Postur membungkuk adalah postur yang sangat berisiko, karena saat fleksi terjadi
ketegangan otot (strain) terutama pada ligamentum interspinosus dan
supraspinosus, diikuti dengan ligamentum intraskapular dan ligamentum flavum.4
10
Selain itu, beban kompresif pada diskus sewaktu fleksi membuat diskus
berpotensi dapat merobek anulus fibrosis, akibatnya nucleus pulposus mampu
keluar melalui robekan ini. Keluarnya nucleus pulposus (hernia nucleus pulposus)
selanjutnya dapat menekan akar saraf spinal, bila pekerjaan membungkuk itu
sering dilakukan, maka ligamen dan otot-otot penyangga tulang belakang dapat
melemah dan selanjutnya meningkatkan tekanan pada diskus intervertebral.

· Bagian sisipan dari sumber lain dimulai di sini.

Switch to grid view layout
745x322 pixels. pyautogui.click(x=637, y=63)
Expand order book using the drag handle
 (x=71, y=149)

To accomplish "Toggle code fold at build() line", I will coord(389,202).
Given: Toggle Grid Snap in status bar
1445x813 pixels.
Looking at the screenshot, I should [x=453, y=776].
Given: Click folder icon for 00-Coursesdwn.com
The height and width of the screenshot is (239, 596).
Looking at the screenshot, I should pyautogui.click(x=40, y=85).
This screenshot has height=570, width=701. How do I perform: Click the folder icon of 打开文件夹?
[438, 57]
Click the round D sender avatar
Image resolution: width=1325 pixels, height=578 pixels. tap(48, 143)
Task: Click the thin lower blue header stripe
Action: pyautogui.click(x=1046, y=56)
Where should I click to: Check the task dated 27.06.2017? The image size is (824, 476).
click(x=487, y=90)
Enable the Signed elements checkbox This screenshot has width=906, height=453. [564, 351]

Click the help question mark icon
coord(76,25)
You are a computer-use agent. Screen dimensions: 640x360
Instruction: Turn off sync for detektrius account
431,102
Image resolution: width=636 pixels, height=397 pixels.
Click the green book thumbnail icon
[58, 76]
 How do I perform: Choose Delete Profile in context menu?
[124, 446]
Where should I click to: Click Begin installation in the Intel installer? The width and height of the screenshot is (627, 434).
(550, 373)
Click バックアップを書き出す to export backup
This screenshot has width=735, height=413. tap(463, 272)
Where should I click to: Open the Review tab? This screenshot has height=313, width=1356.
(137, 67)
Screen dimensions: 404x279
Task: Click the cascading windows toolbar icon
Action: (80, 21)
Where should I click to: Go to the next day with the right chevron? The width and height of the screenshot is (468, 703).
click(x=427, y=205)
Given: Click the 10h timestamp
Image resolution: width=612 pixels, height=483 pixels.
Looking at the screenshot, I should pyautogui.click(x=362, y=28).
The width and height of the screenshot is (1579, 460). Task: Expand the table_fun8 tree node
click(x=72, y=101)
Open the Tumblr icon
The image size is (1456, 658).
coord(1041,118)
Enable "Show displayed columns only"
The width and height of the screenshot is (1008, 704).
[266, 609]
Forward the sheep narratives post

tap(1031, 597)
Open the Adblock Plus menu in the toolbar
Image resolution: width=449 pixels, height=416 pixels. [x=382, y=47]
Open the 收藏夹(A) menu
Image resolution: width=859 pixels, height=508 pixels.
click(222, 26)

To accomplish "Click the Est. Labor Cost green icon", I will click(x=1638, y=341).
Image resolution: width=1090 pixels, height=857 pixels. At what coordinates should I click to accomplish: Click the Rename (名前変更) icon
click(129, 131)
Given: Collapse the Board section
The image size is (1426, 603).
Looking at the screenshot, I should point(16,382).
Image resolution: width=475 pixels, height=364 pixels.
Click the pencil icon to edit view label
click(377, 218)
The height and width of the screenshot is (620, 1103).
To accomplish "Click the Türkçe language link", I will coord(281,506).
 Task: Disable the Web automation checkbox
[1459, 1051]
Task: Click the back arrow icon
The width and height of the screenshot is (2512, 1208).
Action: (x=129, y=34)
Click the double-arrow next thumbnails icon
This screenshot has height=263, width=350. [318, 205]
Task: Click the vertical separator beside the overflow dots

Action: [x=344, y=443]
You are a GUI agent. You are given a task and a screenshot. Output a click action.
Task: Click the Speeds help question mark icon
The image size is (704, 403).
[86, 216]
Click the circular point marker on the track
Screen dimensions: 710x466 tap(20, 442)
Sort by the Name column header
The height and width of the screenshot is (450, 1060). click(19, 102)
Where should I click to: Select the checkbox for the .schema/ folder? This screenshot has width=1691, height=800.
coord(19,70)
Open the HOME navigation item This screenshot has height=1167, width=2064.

Proses berikutnya dapat merusak lapisan diskus intervertebral dan bila keadaan
terus berlanjut dan/atau mendapat beban yang berat seperti mengangkat dan
memindahkan pasien, maka kerusakan diskus intervertebralis dapat berlanjut
menjadi kerusakan pada tulang vertebra yaitu iritasi vertebra bahkan dapat terjadi
fraktur vertebra. Maka di sinilah pentingnya mengidentifikasi dan menilai risiko
ergonomik, agar dapat dilakukan pengendalian risiko sedini-dininya sebelum
terjadi penyakit yang menetap, karena penanganan kasus yang sudah lanjut untuk
kembali seperti semula sangatlah sulit walaupun dilakukan operasi.4
Hasil penelitian analisis bivariat yang dilakukan oleh Kurniawidjaja et al,
2014 menunjukkan hubungan yang bermakna postur membungkuk dengan
keluhan tingkat risiko LBP (p=0,025), postur kerja membungkuk memiliki risiko
14 kali lebih sering terjadi keluhan LBP dibandingkan dengan postur kerja tidak
membungkuk. Hasil ini sejalan dengan beberapa penelitian yang menyatakan
bahwa 80-90% keluhan LBP karena membungkuk ke depan (fleksi).4
Proses transfer pasien merupakan pergerakan simultan yang banyak
membebani tulang belakang, otot, dan juga ligamen yang menunjang tulang
belakang. Postur janggal dan beban membuat otot, tulang, dan ligamen pada
vertebra berkontraksi maksimal sehingga bila dilakukan terus-menerus dalam
durasi yang lama dan sering maka dapat menimbulkan kelelahan pada otot akibat
menumpuknya sisa metabolisme berupa asam laktat, yang diikuti kelemahan
ligamen dan selanjutnya terjadi keluhan LBP. Analisis yang dilakukan oleh
Kurniawidjaja et al, 2014 menunjukkan transfer pasien lebih dari 3 kali per hari
berpeluang 4 kali lebih sering terjadi keluhan LBP dibandingkan dengan transfer
pasien kurang dari 3 kali per hari karena lebih tinggi risiko ergonominya.4
Tinggi badan mempengaruhi besarnya sudut lengkung punggung saat
perawat melakukan tindakan terhadap pasien yang sedang berbaring di tempat
11
tidur. Semakin besar sudut lengkung yang terjadi, maka kontraksi otot dan
ligamen akan meningkat sehingga dapat melemahkan otot dan ligamen yang
menyangga tulang belakang. Kondisi ini menyebabkan keluhan LBP karena
diskus vertebra dapat tergelincir yang selanjutnya memiliki potensi menekan
diskus intervertebralis dan akhirnya menekan saraf percabangan dari medula
spinalis.4
Penelitian lain mendapatkan bahwa alat kerja yang paling dominan
berkontribusi yang meningkatkan risiko ergonomi dan LBP adalah tempat tidur
dan brankar, keadaan ini merupakan signal untuk melakukan perbaikan sesuai
kaidah manajemen risiko yaitu tindakan perbaikan dini saat rambu ‘action level’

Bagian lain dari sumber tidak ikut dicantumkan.